## HOW TO COMPLETE THIS TASK
Give as output the line that contains "Viewport: 697px width, 369px", followed by every remaining line of the entries, unchanged and with nothing added.

[Recorded data]
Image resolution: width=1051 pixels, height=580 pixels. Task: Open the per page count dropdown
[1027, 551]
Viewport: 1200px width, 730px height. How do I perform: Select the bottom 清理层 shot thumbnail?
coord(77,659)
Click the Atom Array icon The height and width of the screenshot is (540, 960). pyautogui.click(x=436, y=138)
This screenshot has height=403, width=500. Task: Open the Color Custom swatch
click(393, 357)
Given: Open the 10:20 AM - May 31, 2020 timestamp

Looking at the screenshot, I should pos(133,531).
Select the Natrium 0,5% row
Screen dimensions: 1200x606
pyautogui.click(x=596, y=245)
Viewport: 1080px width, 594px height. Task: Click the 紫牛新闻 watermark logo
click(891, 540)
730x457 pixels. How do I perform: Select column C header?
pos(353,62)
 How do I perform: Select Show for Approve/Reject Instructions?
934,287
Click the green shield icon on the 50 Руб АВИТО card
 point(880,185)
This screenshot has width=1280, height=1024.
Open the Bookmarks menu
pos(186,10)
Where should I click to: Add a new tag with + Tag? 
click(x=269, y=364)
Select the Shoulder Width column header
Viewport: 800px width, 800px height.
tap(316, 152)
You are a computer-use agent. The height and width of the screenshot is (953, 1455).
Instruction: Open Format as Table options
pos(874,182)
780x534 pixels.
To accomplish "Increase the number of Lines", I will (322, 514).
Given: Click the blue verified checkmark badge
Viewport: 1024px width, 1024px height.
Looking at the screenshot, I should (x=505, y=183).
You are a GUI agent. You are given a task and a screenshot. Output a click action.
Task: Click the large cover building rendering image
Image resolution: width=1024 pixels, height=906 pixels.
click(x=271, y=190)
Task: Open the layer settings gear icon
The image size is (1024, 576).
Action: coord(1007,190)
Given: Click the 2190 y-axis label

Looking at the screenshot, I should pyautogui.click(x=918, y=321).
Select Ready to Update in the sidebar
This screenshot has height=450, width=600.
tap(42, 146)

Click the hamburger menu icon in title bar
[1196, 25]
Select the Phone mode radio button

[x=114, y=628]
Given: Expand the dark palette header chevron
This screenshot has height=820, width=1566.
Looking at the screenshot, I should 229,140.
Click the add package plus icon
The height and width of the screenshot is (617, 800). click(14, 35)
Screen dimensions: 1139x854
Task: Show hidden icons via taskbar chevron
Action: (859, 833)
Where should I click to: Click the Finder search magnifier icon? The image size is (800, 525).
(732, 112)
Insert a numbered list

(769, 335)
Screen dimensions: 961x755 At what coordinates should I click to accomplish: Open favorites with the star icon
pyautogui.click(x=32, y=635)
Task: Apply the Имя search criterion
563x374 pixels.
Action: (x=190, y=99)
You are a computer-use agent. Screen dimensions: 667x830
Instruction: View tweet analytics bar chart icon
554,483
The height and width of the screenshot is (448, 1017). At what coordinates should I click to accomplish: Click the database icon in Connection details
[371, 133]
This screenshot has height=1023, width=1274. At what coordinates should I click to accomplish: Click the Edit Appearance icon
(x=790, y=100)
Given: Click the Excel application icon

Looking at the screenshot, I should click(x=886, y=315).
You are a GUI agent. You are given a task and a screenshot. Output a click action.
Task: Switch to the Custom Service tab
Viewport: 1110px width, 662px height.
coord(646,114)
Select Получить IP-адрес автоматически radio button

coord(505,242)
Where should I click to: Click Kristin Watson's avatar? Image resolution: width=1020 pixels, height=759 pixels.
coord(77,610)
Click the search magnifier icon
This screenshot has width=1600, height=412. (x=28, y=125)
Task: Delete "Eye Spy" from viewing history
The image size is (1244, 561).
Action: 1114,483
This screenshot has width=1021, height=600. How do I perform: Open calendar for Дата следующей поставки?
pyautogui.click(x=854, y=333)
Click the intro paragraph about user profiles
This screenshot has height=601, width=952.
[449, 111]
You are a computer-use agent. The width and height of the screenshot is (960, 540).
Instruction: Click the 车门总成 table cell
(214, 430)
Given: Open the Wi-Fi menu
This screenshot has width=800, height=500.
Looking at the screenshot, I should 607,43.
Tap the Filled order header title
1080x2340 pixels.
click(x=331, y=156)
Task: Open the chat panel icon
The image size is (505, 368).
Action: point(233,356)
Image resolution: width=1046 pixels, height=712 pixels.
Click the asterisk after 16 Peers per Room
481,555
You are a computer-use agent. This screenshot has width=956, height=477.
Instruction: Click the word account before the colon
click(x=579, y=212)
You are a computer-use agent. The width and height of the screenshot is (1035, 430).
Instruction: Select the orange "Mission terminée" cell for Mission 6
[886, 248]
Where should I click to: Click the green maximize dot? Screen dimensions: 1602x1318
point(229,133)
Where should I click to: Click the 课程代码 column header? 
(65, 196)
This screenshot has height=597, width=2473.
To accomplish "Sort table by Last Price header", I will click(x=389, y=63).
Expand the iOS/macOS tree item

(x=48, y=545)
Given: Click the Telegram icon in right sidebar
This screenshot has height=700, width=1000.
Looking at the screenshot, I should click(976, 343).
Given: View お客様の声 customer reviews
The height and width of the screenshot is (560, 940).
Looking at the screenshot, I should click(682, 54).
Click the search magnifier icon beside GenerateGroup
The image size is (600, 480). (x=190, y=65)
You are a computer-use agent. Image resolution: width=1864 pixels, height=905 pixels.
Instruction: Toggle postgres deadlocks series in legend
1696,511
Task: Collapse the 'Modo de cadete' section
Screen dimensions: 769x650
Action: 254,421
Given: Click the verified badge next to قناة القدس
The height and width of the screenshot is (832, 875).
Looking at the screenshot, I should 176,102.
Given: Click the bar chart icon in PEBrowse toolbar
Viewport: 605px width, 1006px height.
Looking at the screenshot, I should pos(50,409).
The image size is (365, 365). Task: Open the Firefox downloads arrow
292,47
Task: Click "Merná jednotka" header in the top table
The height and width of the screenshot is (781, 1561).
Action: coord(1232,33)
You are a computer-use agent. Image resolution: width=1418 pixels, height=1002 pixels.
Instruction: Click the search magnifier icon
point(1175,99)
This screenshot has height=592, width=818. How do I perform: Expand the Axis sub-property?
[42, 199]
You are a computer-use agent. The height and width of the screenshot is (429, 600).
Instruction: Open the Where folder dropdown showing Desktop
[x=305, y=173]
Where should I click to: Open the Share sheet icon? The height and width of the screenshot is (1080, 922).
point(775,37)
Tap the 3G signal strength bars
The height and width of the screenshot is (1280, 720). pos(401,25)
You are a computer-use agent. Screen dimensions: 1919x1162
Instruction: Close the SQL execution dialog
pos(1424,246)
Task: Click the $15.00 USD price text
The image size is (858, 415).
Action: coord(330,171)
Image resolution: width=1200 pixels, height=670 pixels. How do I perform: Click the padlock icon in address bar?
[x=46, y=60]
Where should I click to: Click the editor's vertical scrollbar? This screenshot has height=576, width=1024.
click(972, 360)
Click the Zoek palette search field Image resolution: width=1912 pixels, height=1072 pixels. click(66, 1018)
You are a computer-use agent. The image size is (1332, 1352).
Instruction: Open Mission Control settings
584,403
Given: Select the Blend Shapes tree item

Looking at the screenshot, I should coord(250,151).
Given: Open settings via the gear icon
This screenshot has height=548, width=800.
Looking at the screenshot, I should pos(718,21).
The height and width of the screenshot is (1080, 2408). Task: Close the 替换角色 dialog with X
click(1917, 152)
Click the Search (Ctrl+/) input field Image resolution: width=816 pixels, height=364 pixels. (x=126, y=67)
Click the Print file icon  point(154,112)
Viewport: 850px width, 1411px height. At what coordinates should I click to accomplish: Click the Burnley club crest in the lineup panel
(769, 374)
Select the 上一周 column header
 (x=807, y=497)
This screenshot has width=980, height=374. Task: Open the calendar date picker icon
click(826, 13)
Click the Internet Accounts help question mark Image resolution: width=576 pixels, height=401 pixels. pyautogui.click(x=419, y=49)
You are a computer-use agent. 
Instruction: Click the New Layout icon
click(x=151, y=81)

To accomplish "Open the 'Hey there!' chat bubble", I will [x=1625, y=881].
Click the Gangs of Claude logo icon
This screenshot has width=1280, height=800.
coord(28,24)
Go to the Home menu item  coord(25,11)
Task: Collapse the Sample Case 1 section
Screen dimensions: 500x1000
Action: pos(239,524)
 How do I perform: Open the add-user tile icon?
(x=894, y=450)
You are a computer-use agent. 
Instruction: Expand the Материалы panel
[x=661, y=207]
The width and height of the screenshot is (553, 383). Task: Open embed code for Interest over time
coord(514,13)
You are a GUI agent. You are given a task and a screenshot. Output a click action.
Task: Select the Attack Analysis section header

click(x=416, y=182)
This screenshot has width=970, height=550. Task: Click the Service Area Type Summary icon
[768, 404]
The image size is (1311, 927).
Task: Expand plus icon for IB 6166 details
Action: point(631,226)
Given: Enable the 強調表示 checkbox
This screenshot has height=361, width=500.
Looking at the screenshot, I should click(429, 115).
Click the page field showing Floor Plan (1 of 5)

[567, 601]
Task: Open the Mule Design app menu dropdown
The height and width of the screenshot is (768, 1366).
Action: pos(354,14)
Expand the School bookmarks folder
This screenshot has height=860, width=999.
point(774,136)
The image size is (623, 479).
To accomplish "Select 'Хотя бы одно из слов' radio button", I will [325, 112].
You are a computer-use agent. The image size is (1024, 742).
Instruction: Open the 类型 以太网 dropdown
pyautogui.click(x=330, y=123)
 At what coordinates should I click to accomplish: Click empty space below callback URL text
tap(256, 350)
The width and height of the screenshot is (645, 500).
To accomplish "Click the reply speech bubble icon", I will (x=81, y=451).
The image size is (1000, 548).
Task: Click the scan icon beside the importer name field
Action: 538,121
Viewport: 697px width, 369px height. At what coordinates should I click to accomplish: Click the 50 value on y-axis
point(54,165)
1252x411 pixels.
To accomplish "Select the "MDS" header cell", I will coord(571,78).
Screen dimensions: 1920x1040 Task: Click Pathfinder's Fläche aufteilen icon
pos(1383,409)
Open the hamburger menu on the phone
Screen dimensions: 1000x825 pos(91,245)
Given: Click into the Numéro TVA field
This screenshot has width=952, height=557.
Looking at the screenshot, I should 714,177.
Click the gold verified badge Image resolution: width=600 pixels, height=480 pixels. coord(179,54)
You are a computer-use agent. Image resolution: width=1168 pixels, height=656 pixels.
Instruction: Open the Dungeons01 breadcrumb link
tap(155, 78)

## SOLUTION TO THIS TASK
Viewport: 697px width, 369px height. At what coordinates should I click to accomplish: Click the 50 value on y-axis
point(54,165)
1252x411 pixels.
To accomplish "Select the "MDS" header cell", I will coord(571,78).
Screen dimensions: 1920x1040 Task: Click Pathfinder's Fläche aufteilen icon
pos(1383,409)
Open the hamburger menu on the phone
Screen dimensions: 1000x825 pos(91,245)
Given: Click into the Numéro TVA field
This screenshot has width=952, height=557.
Looking at the screenshot, I should 714,177.
Click the gold verified badge Image resolution: width=600 pixels, height=480 pixels. coord(179,54)
You are a computer-use agent. Image resolution: width=1168 pixels, height=656 pixels.
Instruction: Open the Dungeons01 breadcrumb link
tap(155, 78)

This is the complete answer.